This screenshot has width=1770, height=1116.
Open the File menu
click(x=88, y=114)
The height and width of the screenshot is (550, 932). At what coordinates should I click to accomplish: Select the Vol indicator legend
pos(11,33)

-*-

**Written task**
Format the records as a two-column CSV with the columns instruction and location. Give one row per request, with its text and its answer each in a single quoted field, and replace any line breaks with spaces.

**Answer to the exercise**
instruction,location
"This screenshot has width=1770, height=1116. Open the File menu","click(x=88, y=114)"
"The height and width of the screenshot is (550, 932). At what coordinates should I click to accomplish: Select the Vol indicator legend","pos(11,33)"